(Raw data Opens)

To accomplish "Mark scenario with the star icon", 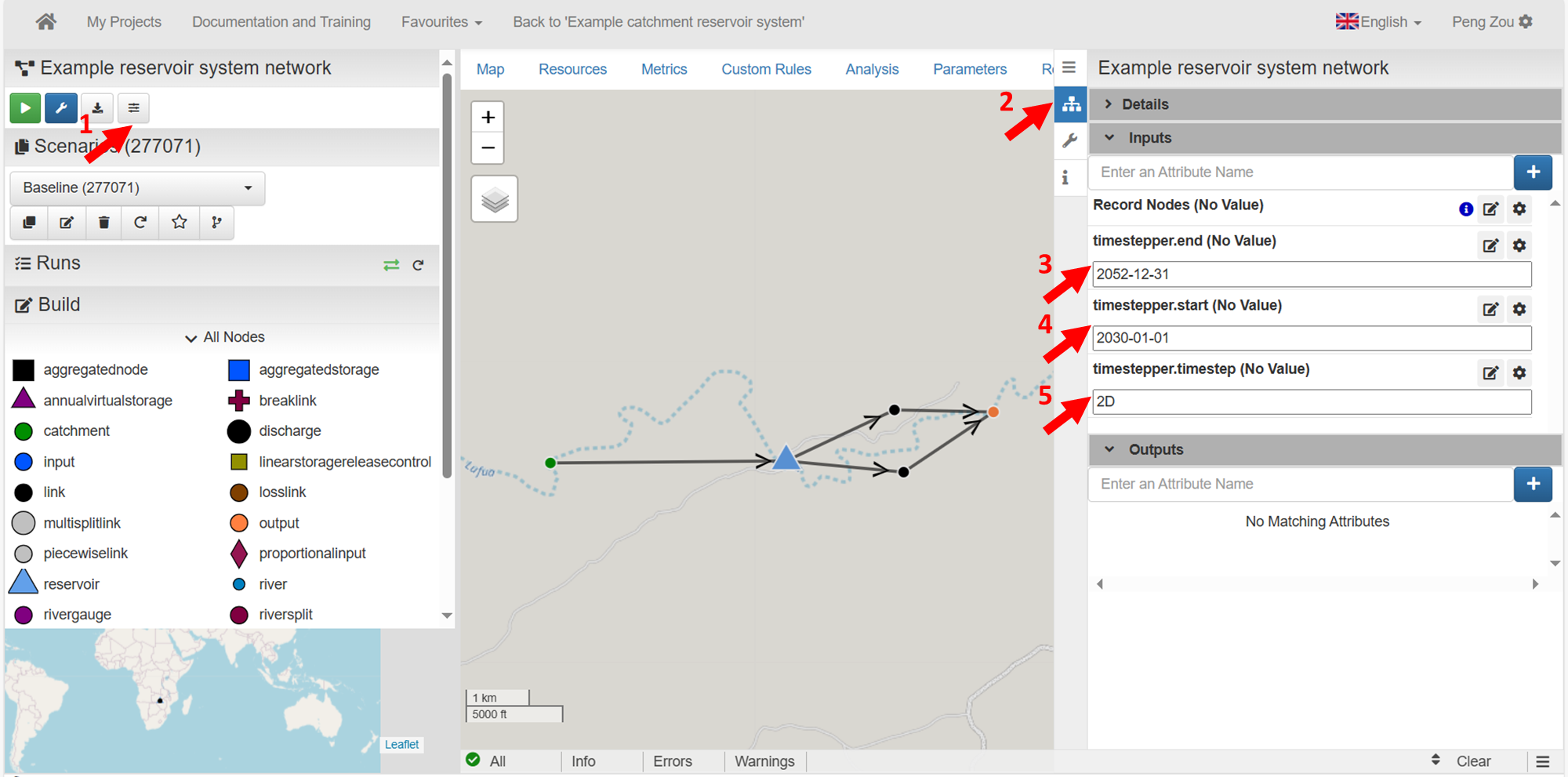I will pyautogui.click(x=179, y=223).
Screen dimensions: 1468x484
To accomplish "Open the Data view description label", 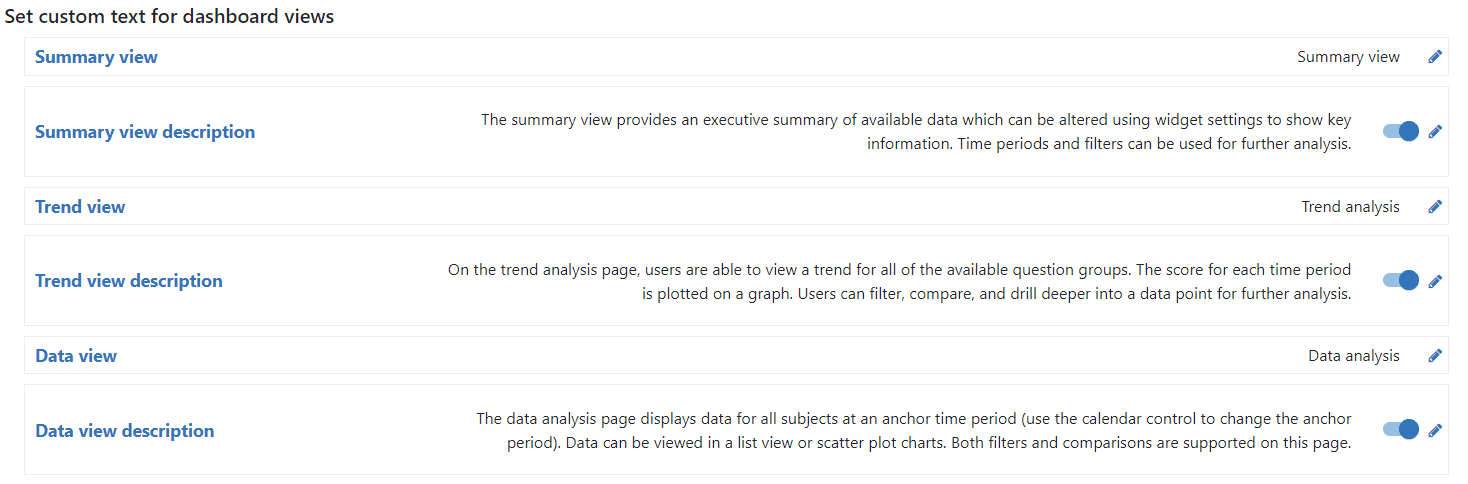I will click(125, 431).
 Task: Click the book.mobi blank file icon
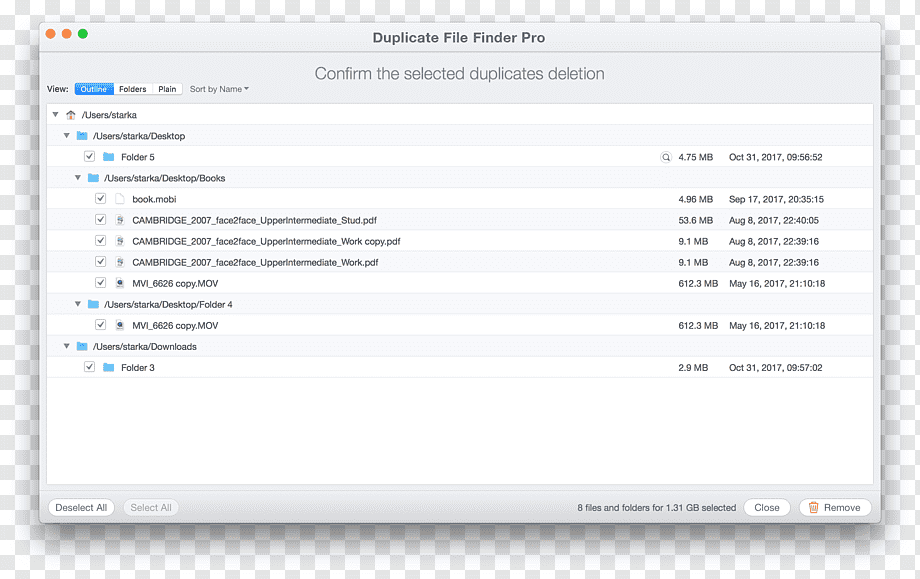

(Raw data Closes)
(Raw data Opens)

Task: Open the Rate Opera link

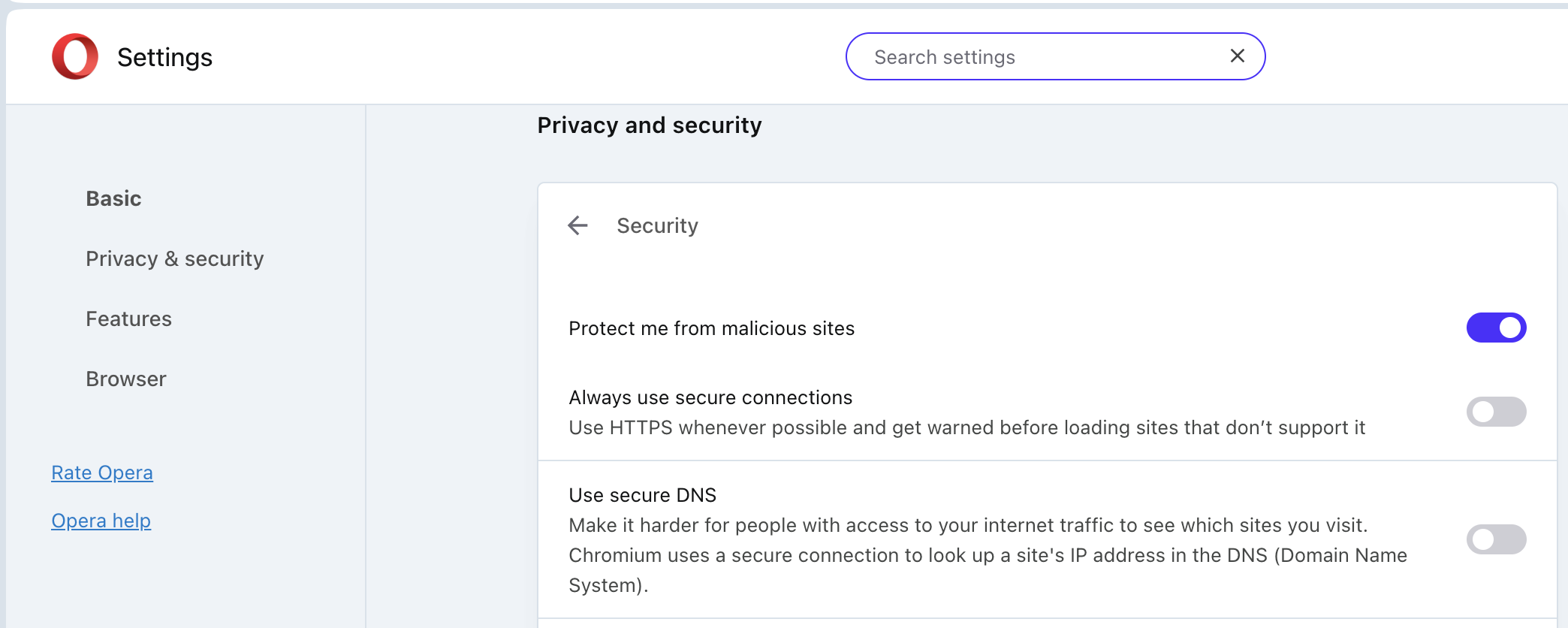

(Raw data Closes)
(Raw data Opens)

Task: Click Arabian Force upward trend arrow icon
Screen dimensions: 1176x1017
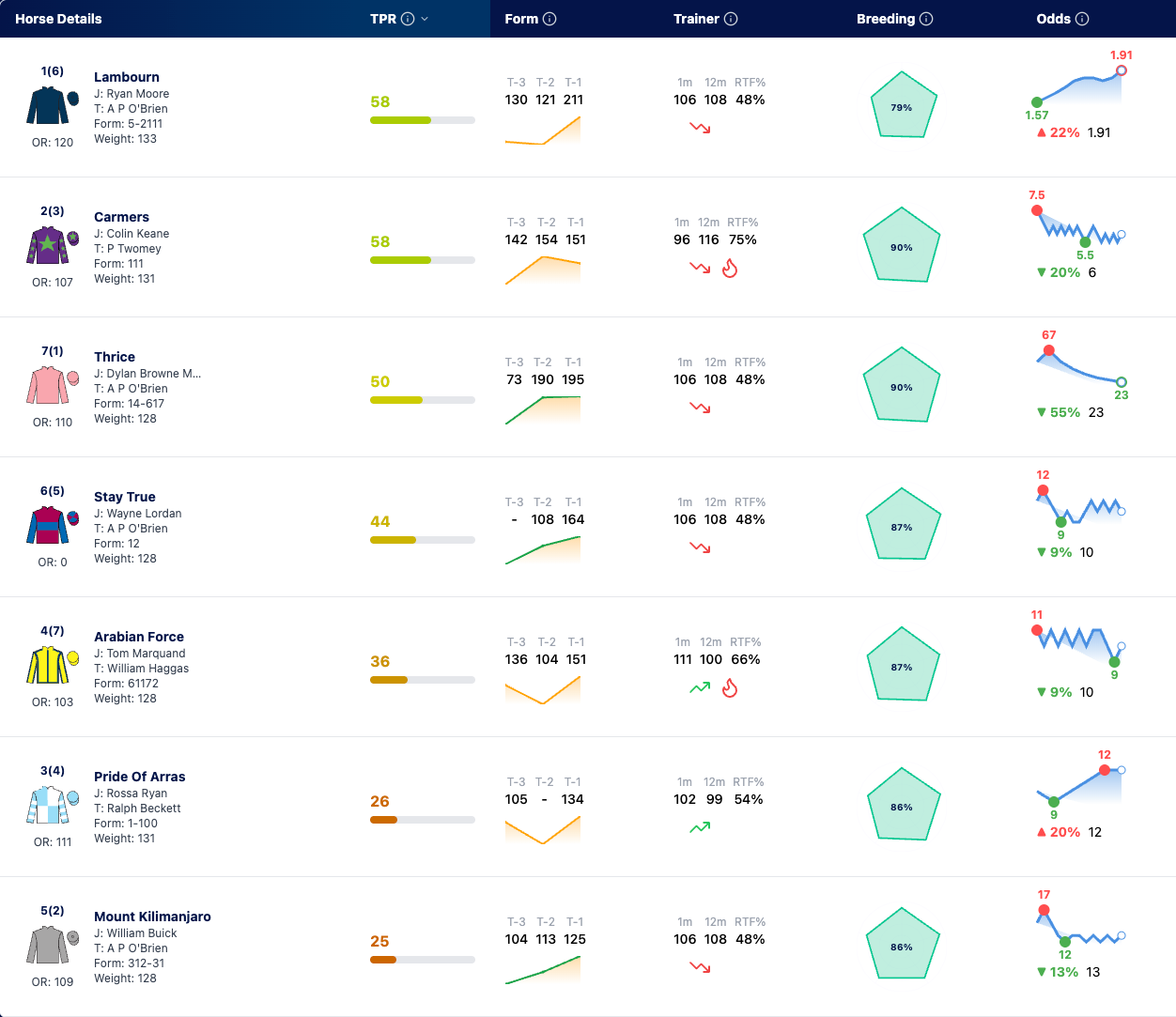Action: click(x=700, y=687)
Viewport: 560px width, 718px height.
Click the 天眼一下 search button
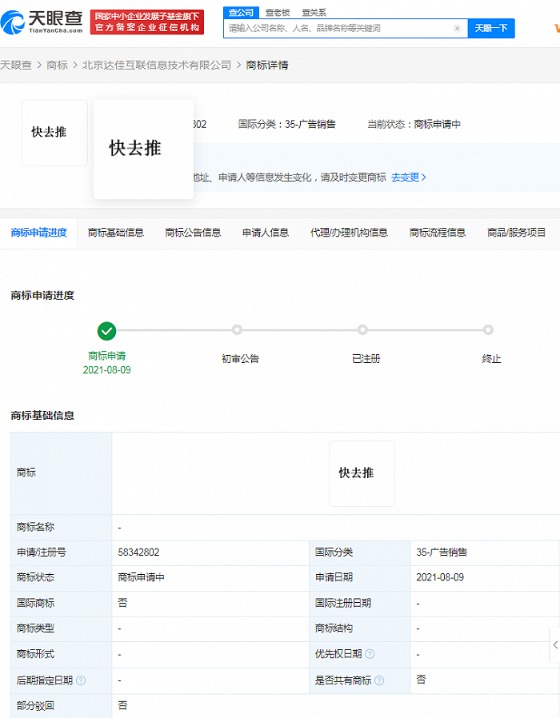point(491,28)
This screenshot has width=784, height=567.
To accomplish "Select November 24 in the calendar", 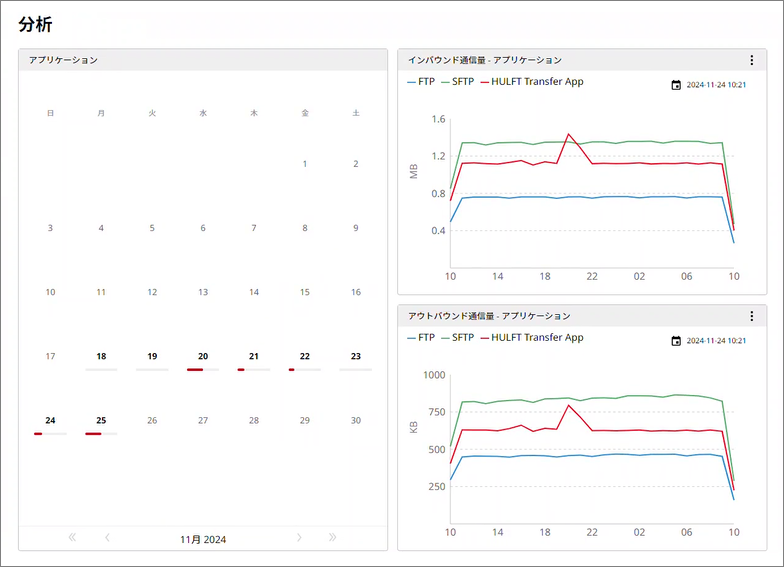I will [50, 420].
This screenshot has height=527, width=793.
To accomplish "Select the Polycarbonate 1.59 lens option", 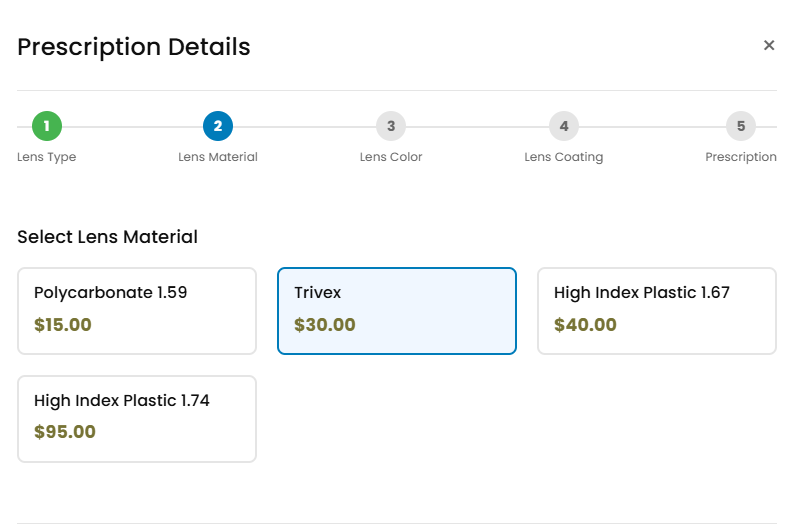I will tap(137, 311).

(Raw data Closes)

> **What you should do**
Gather up every line from the listing above in which the word "height" occurs.

> **Answer to the exercise**
Viewport: 560px width, 718px height.
This screenshot has width=784, height=567.
This screenshot has height=527, width=793.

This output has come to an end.